_WORK TO BE COMPLETED_
What's needed is an exact copy of all the data below, without pictures.

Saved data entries

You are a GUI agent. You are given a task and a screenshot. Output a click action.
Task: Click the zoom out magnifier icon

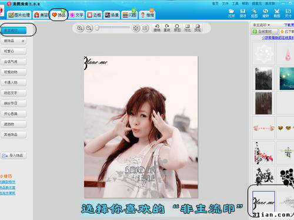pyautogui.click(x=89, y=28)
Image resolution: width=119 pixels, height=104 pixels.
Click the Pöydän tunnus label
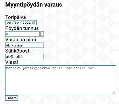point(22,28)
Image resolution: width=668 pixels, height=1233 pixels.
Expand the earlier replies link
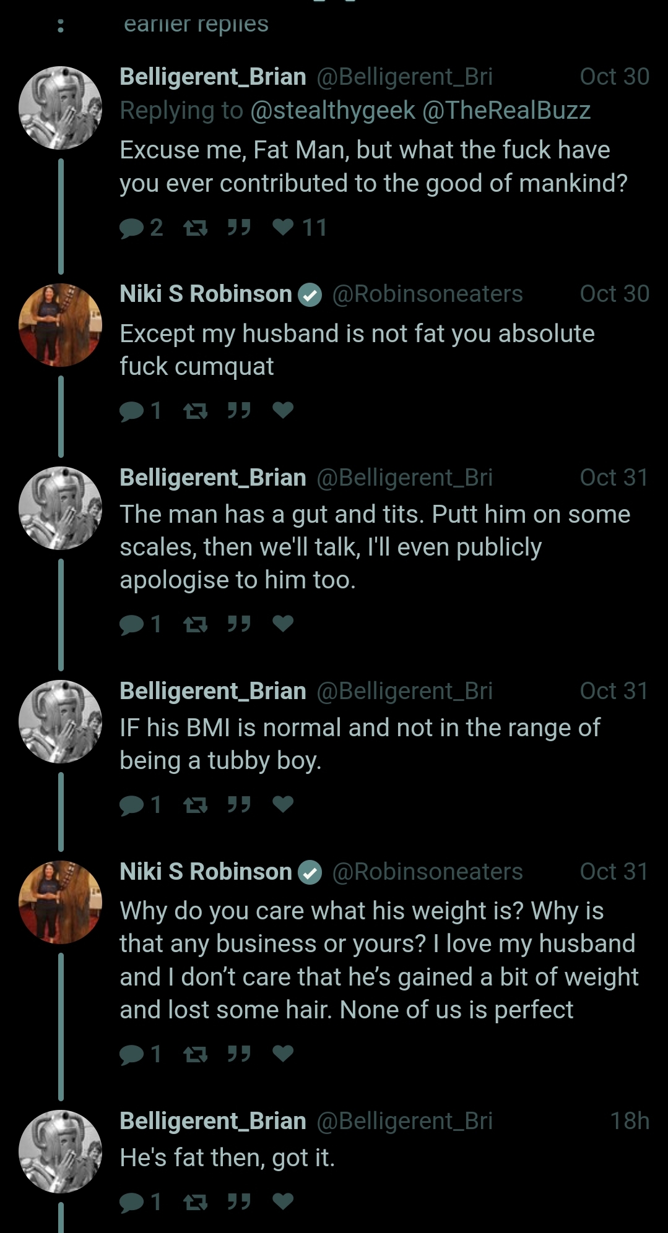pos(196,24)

_ANSWER FOR THE TASK_
You are a GUI agent. You are given a task and a screenshot. Output a click action.
Task: Click the zoom out magnifier icon

pyautogui.click(x=89, y=28)
Image resolution: width=119 pixels, height=104 pixels.
Click the Pöydän tunnus label
point(22,28)
Image resolution: width=668 pixels, height=1233 pixels.
Expand the earlier replies link
pos(196,24)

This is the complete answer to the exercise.